EXERCISE INPUTS:
++++++++++

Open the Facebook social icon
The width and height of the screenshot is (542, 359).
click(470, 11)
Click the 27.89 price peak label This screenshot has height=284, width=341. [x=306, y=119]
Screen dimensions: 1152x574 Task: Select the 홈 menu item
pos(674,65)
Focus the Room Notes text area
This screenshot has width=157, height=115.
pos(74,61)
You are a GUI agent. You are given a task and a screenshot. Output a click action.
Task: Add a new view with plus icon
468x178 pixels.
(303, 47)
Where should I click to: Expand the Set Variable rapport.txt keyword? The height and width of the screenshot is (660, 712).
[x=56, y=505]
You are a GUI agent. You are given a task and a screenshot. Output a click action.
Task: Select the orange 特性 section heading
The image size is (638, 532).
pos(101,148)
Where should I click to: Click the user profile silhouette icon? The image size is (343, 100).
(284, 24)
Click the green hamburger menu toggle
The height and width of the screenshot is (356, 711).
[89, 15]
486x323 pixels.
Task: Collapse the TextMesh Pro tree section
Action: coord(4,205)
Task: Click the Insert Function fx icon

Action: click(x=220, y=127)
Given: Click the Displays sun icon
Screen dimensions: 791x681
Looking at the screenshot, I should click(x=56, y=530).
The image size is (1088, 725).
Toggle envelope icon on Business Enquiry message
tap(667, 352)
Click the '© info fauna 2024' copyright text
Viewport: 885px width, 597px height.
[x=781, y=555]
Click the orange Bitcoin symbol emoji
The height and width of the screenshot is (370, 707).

++++++++++

TO DO: Return the entries in full, keeping every line exactly as it is.

ANSWER SECTION:
Open the Facebook social icon
The width and height of the screenshot is (542, 359).
click(470, 11)
Click the 27.89 price peak label This screenshot has height=284, width=341. [x=306, y=119]
Screen dimensions: 1152x574 Task: Select the 홈 menu item
pos(674,65)
Focus the Room Notes text area
This screenshot has width=157, height=115.
pos(74,61)
You are a GUI agent. You are given a task and a screenshot. Output a click action.
Task: Add a new view with plus icon
468x178 pixels.
(303, 47)
Where should I click to: Expand the Set Variable rapport.txt keyword? The height and width of the screenshot is (660, 712).
[x=56, y=505]
You are a GUI agent. You are given a task and a screenshot. Output a click action.
Task: Select the orange 特性 section heading
The image size is (638, 532).
pos(101,148)
Where should I click to: Click the user profile silhouette icon? The image size is (343, 100).
(284, 24)
Click the green hamburger menu toggle
The height and width of the screenshot is (356, 711).
[89, 15]
486x323 pixels.
Task: Collapse the TextMesh Pro tree section
Action: coord(4,205)
Task: Click the Insert Function fx icon

Action: click(x=220, y=127)
Given: Click the Displays sun icon
Screen dimensions: 791x681
Looking at the screenshot, I should click(x=56, y=530).
The image size is (1088, 725).
Toggle envelope icon on Business Enquiry message
tap(667, 352)
Click the '© info fauna 2024' copyright text
Viewport: 885px width, 597px height.
[x=781, y=555]
Click the orange Bitcoin symbol emoji
The height and width of the screenshot is (370, 707).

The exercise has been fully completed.